- Born: 29 March 1972 (age 54) Vienna, Austria

= Georg Stumpf =

Austrian billionaire businessman

Georg Stumpf (born 14 September 1972) is an Austrian real estate developer and investor. In 1994, he founded the Stumpf Group.

== Early life ==
He was born in the family of Georg Stumpf senior (1920-2004), a wealthy entrepreneur and friend of the former Federal Chancellor Franz Vranitzky. Stumpf senior built the Wiener Stadthalle and the ORF Center Küniglberg together with the architect Roland Rainer.

Georg Stumpf Jr. attended the HTL in Vienna, from which he graduated. From 1991 to 1993 he studied business administration at the Vienna University of Economics and Business, graduating with a master's degree. At the same time he studied law, but did not finish his degree because he was missing one exam.

== Career ==
In 1997 his father gave Georg Stumpf Jr. a start-up of 1 million shillings. With the support of the banking consortium consisting of Creditanstalt and a Commerzbank subsidiary, Stumpf invested in building the Millennium Tower in Vienna. At the time it was completed (1999), The Millennium Tower was the highest building in Vienna (202 meters). In 2003, the tower was sold to German fund MCP, for 360 million Euro. Building the tower had cost 145 million Euro.
However, while building it, Stumpf disregarded a number of rules. Initially, the authorities allowed the tower to be only 140 meters high; however, they had to agree to the final version of the project once it was over. Moreover, Stumpf wrested huge price reductions from the construction companies with the promise not to make any deductions due to possible construction defects at the final inspection.

By 2006, his construction and real estate group had offices in London and Budapest.

Together with two other Austrian entrepreneurs, Mirko Kovats and Ronny Pecik, in 2005, they purchased the majority of the OC Oerlikon industrial group in Switzerland.
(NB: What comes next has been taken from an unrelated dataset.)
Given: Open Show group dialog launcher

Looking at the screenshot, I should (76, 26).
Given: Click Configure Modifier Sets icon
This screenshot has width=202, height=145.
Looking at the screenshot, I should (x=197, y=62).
Later they also joined forces with the Russian oligarch Viktor Vekselberg to buy other companies and reorganize the industrial group in Switzerland. Stumpf and Pecik split due to "differing strategic interests". Stumpf left Victory and took over the German high-tech group M+W Zander (Exyte since 2018), as well as the solar technology company intico solar, founded in 2007. The investment company Victory and its 12% stake in the then ailing technology group Oerlikon remained with Pecik.

=== Controversies ===
In the case of the Sulzer AG acquisition by Stumpf and Pecik, it later emerged that the transaction had been carried out in violation of the Swiss Stock Exchange Act. In 2009, the FINMA filed a criminal complaint with the Swiss Federal Department of Finance against Stumpf, Pecik, and Vekselberg alleging that they had failed to comply with reporting requirements when acquiring shares in the engineering company Sulzer. The case was dropped in October 2010 in exchange for a compensation payment of ten million Swiss francs.

In January 2010, Stumpf, Pecik and Vekselberg were fined 40 million Swiss francs each by the Swiss Federal Department of Finance for allegedly failing to report again, when Victory sold Oerlikon shares to Vekselberg. When the Russian Deputy Prime Minister and Minister of Finance, Alexei Kudrin, subsequently complained about this ruling and that these political entanglements would strain relations with Russia, the case was transferred to the Federal Criminal Court. Stumpf, Vekselberg and Pecik were subsequently acquitted by the Federal Criminal Court on 23 September 2010 and the fines were canceled. After analyzing the reasons for the verdict in detail, the Federal Department of Finance decided not to appeal the verdict to the Federal Supreme Court.

== Personal life ==
Stumpf and his partner Patricia Schalko have two sons. In 2007, he and Schalko built a luxury villa in the style of an Italian palazzo in the upmarket Viennese district of Döbling for around EUR 15 million. The couple separated after 18 years.

In his spare time, Stumpf enjoys playing golf, and he even won several junior championship titles in Austria. He owns an Airbus A319 and a Bombardier Global Express jet.

Stumpf was ranked third in the ranking of the 100 richest Austrians by Trend magazine in 2023. He made the 2024 Forbes Billionaires List with an estimated wealth of USD 12.6 billion, which made him the second richest in Austria and 156th richest person in the world.